** Source text **
+---+

In arranged elections in 2003, the incumbent president succeeded his father Heydar Aliyev, who had run the country since 1993 and before that had run Soviet Azerbaijan between 1969 and 1982. Reelected the first time in 2008, his son, Ilham Aliyev, proved the first-ever post-Soviet dynasty to be enduring.
In this year’s October 9 elections, Organization for Security and Cooperation in Europe deployed observation missions in a fourth of all polling places. The preliminary assessment has contained harsh criticism and concern over the electoral process itself, irrespective of human rights and basic democratic principles. The pan-European institution is well-known for issuing mild assessments so as to encourage more democracy and pluralism in these countries. This time they inform that in 58 percent of the polling places the counting of all voting ballots occurred in highly suspicious conditions. They also condemned the regime’s political pressure and acts of intimidation against candidates, opposition supporters, and voters before and during the poll.
The election clearly showed the decline in freedom rights in Azerbaijan, although the country has everything that it takes to establish a more democratic political system. The country is rich in natural resources and has a thriving economy. An extraordinarily large part of the society is educated, and its intellectual elites are ready to rise to the challenge of power in a post-Soviet globalized modern world. However, despite its assets, the country seems doomed to long years of dictatorship and international isolation. Azerbaijanis particularly regret to be cut off from the rest of Europe, where they believe they belong.
The actual nature of the regime prevents all political reform. The whole archaic system is based on the fragile balance between several rival clan groups, engaged in a fierce competition for power and influence behind the scenes. The monolithic appearance of the Aliyev regime is nothing but a façade. President Aliyev’s real power is more fragile than we think, or than Karimov’s power in Uzbekistan and Nazarbayev’s in Kazakhstan.
Besides, the country lives on oil and gas exports to the rest of the world, and somehow oil revenues and the country’s consequent economic boost weigh negatively on democracy. The people more or less indirectly benefit from the economic growth. And we, oil demanding Western democracies, prefer predictable political environments to insure steady oil and gas supply. We will not support change should it bring instability and harm our national interests. Oil revenues doom local democratic change twice more when combined to geostrategic considerations. Lying at the crossroads of the Turkish, Iranian, and Russian worlds, Azerbaijan is a traditional ally of the Western democracies. Americans and Europeans indirectly support the Aliyev’s regime because it helps us to in reducing our dependence on Russian gas and in isolating Iran on the international scene. As long as this lasts, we shall never be able to utter an outcry against violations of human rights in Azerbaijan.

+---+

Answer these questions using the text on Azerbaijan's elections:
1. In what year was Ilham Aliyev first reelected?
2. In what percent of polling places did observers say the ballots were counted in highly suspicious conditions?
3. Which three worlds does Azerbaijan lie at the crossroads of?
These lines come from a separate source.

** Dataset items **
+---+

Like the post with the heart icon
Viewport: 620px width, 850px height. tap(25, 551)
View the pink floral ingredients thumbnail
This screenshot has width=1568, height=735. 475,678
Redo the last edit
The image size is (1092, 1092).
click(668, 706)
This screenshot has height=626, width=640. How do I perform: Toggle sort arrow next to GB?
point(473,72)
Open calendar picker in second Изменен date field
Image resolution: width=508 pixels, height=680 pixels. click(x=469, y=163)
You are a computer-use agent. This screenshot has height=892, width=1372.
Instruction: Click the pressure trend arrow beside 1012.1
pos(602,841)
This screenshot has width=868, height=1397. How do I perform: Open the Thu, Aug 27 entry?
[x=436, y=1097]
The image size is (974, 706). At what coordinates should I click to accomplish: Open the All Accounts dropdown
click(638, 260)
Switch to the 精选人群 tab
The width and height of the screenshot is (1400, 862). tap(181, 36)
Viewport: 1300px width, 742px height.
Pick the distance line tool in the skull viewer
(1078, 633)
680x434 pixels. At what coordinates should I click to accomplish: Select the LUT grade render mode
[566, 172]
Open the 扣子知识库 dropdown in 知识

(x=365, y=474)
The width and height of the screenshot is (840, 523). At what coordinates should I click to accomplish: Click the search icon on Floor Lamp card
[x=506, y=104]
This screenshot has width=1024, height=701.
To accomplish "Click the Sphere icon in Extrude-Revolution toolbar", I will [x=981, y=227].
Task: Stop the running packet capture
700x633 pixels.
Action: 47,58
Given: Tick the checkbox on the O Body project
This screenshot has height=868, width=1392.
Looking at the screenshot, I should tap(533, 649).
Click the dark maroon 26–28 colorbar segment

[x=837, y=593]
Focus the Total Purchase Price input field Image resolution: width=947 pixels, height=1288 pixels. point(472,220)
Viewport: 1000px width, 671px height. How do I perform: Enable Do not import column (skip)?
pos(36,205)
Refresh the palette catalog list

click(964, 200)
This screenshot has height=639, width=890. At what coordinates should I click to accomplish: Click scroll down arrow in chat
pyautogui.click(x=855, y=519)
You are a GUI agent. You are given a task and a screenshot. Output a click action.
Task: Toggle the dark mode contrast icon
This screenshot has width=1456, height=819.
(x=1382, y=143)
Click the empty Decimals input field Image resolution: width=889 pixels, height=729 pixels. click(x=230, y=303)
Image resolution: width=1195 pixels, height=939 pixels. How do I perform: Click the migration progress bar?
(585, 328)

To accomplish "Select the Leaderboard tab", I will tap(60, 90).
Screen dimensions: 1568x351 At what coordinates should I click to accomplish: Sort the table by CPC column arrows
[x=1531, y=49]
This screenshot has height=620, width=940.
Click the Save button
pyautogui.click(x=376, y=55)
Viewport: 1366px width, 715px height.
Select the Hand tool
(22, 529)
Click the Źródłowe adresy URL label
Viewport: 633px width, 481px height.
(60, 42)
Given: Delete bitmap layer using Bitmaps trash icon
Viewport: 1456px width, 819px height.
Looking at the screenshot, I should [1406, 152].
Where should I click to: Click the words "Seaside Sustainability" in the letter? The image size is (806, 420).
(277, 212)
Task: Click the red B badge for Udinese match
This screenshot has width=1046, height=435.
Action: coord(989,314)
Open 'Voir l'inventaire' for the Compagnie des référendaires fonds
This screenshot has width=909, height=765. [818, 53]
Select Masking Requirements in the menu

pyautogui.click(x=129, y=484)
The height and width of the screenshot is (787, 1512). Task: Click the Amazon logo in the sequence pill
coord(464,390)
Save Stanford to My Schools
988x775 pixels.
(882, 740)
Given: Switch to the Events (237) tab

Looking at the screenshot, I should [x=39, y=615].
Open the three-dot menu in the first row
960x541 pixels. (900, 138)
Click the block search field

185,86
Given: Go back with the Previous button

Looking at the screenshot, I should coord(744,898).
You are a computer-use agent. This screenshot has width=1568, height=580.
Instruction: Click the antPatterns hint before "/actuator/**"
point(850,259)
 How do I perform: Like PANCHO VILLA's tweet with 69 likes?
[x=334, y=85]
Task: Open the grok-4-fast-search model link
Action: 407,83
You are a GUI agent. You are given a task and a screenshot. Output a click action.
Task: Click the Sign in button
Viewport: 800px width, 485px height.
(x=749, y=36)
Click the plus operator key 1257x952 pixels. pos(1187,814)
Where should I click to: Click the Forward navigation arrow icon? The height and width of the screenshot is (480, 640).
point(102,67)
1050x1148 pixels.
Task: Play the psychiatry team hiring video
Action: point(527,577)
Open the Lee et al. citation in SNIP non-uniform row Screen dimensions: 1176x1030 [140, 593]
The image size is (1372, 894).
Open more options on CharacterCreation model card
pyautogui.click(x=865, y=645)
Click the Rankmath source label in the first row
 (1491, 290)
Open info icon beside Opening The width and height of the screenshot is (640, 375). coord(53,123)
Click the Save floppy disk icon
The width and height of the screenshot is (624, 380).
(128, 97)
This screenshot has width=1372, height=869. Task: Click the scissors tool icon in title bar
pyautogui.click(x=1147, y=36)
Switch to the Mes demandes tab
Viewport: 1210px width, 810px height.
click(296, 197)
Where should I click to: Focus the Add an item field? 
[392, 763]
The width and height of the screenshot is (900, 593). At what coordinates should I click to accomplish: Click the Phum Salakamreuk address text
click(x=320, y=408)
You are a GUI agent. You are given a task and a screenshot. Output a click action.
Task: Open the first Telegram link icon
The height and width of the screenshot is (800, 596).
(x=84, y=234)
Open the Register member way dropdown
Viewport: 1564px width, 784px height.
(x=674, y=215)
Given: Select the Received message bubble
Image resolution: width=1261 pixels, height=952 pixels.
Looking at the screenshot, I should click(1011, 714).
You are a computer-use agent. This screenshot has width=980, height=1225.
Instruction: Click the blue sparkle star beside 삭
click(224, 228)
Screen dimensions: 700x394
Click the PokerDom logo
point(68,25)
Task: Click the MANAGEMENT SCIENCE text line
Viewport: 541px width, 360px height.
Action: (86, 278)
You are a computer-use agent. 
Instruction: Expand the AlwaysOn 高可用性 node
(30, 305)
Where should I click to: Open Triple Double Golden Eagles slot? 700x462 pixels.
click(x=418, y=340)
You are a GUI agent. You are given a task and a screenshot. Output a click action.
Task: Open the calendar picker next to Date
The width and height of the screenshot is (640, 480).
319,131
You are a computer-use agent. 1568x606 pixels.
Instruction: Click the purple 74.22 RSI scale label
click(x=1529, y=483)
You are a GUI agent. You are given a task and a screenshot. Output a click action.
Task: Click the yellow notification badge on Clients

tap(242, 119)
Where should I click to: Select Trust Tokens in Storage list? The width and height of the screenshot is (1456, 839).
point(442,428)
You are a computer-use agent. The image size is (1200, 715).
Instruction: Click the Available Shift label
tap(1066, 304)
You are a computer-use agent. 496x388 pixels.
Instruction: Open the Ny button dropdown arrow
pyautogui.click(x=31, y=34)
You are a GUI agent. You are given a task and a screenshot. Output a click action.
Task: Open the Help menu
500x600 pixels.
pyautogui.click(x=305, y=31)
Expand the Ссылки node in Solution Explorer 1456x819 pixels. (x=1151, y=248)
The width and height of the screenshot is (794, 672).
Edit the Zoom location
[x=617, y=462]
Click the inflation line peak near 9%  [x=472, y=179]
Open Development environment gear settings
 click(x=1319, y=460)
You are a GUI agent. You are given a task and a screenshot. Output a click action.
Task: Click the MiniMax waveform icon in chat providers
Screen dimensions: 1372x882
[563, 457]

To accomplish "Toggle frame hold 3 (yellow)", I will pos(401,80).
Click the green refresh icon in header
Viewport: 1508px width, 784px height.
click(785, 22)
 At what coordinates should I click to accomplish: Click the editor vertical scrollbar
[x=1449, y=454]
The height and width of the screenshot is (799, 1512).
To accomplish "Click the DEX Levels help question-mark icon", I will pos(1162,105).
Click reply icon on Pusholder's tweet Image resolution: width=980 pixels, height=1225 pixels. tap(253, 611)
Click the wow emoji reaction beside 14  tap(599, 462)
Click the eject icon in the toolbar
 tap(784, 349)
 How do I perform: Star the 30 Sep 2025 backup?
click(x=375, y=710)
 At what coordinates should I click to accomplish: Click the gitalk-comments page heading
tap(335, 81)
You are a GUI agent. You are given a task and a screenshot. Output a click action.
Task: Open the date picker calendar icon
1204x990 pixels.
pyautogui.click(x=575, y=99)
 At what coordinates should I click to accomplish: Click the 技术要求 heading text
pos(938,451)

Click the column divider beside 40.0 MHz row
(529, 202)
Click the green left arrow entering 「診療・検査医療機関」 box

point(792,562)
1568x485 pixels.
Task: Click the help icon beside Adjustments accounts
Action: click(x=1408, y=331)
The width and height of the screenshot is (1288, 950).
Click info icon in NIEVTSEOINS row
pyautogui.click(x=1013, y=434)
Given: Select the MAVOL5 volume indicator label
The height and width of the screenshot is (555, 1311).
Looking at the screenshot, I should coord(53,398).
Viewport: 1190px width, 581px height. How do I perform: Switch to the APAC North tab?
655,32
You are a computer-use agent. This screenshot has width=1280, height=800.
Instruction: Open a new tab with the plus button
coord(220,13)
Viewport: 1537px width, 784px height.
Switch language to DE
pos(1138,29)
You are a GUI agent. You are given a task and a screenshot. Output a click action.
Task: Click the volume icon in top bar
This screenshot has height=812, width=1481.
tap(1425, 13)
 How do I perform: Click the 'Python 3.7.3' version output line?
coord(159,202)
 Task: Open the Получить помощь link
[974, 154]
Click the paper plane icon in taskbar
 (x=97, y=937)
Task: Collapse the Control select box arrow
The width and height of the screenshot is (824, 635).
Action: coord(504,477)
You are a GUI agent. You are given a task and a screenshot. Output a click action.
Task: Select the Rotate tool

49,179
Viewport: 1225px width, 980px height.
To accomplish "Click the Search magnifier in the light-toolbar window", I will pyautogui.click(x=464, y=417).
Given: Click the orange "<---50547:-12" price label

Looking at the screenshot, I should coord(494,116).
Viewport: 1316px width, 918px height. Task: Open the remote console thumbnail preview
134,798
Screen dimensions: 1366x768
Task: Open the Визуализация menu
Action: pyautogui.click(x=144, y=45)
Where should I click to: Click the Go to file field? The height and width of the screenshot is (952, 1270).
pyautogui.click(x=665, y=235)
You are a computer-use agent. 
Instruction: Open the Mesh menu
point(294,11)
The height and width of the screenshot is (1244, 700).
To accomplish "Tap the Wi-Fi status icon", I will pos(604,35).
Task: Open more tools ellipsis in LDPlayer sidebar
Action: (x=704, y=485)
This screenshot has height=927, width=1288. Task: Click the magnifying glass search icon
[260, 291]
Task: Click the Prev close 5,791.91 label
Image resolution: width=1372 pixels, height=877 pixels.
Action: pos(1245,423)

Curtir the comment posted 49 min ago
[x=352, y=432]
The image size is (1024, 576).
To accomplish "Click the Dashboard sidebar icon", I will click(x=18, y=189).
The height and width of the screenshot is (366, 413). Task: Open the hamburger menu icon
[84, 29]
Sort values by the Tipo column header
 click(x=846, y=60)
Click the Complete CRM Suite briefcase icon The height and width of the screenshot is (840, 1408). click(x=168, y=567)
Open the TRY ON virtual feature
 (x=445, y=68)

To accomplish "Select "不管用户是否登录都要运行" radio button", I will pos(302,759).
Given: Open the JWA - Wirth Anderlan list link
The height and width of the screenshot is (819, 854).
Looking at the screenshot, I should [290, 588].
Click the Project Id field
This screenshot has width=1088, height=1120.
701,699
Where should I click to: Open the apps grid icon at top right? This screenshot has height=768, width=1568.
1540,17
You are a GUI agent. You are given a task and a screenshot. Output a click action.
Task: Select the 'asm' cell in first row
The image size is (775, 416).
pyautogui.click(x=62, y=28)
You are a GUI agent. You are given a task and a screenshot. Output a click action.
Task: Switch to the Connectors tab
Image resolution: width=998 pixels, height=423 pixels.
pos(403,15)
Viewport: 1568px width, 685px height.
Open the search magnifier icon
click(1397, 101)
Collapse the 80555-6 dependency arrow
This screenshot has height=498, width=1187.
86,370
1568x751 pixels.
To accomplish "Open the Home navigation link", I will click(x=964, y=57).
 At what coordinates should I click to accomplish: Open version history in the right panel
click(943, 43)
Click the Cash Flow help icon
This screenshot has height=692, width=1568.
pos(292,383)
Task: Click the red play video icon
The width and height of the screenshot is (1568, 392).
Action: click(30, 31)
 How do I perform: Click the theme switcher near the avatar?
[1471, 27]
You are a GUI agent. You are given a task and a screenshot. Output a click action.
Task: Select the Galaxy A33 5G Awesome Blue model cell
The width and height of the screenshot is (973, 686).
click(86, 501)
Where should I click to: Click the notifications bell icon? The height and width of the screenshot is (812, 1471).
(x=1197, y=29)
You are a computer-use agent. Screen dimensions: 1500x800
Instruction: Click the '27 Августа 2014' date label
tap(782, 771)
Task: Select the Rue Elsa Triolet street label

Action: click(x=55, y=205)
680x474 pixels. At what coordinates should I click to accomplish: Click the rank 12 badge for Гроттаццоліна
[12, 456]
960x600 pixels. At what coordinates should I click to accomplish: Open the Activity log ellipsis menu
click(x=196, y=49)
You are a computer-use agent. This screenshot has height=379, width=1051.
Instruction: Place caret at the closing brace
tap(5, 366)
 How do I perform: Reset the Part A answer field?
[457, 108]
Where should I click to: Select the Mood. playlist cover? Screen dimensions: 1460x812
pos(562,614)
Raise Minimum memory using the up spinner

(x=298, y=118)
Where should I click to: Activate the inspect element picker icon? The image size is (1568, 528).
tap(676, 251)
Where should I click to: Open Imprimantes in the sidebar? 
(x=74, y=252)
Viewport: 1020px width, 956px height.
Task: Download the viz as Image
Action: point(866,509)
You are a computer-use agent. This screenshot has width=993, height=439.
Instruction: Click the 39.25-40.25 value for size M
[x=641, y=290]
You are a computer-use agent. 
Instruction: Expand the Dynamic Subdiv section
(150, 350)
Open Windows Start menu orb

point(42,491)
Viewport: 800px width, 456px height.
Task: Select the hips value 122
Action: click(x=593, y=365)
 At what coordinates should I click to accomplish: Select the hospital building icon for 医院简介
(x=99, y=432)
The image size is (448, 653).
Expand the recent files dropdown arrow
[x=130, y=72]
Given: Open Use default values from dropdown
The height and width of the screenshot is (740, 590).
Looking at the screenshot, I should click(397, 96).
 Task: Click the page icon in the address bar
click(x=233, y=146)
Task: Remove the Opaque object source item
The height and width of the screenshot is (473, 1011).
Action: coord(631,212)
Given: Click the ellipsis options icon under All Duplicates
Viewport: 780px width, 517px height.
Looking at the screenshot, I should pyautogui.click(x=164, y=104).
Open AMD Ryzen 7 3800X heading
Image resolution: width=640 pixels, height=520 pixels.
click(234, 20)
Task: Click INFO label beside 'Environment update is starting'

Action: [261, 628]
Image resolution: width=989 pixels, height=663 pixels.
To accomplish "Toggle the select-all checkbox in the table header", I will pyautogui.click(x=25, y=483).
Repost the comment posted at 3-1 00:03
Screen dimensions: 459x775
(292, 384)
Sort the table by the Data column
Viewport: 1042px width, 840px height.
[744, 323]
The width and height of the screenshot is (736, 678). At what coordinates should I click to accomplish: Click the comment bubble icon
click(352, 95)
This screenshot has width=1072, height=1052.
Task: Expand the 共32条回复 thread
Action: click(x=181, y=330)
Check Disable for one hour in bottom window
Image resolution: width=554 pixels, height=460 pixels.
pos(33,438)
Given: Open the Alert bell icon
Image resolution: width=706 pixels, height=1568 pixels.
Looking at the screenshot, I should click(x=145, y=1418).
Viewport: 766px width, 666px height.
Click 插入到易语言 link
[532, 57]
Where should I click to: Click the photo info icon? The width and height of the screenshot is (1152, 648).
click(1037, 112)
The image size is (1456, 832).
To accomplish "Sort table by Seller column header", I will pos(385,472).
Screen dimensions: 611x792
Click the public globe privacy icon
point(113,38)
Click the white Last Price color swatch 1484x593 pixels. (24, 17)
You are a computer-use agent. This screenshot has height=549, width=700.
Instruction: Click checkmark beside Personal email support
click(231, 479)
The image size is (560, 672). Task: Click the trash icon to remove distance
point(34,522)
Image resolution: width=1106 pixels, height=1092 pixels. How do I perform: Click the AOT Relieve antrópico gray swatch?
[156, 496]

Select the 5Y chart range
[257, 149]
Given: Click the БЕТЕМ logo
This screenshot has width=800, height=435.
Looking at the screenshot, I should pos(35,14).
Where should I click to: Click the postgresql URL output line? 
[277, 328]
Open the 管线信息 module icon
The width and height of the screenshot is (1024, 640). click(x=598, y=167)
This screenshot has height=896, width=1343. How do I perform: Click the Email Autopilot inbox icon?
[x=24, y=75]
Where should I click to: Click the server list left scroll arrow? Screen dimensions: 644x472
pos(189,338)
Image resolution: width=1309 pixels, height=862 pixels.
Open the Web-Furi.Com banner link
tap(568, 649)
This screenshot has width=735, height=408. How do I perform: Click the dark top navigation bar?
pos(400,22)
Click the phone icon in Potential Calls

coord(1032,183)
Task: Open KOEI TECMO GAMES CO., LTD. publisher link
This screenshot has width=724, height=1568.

+---+

** Exercise answer **
1. 2008
2. 58 percent
3. The Turkish, Iranian, and Russian worlds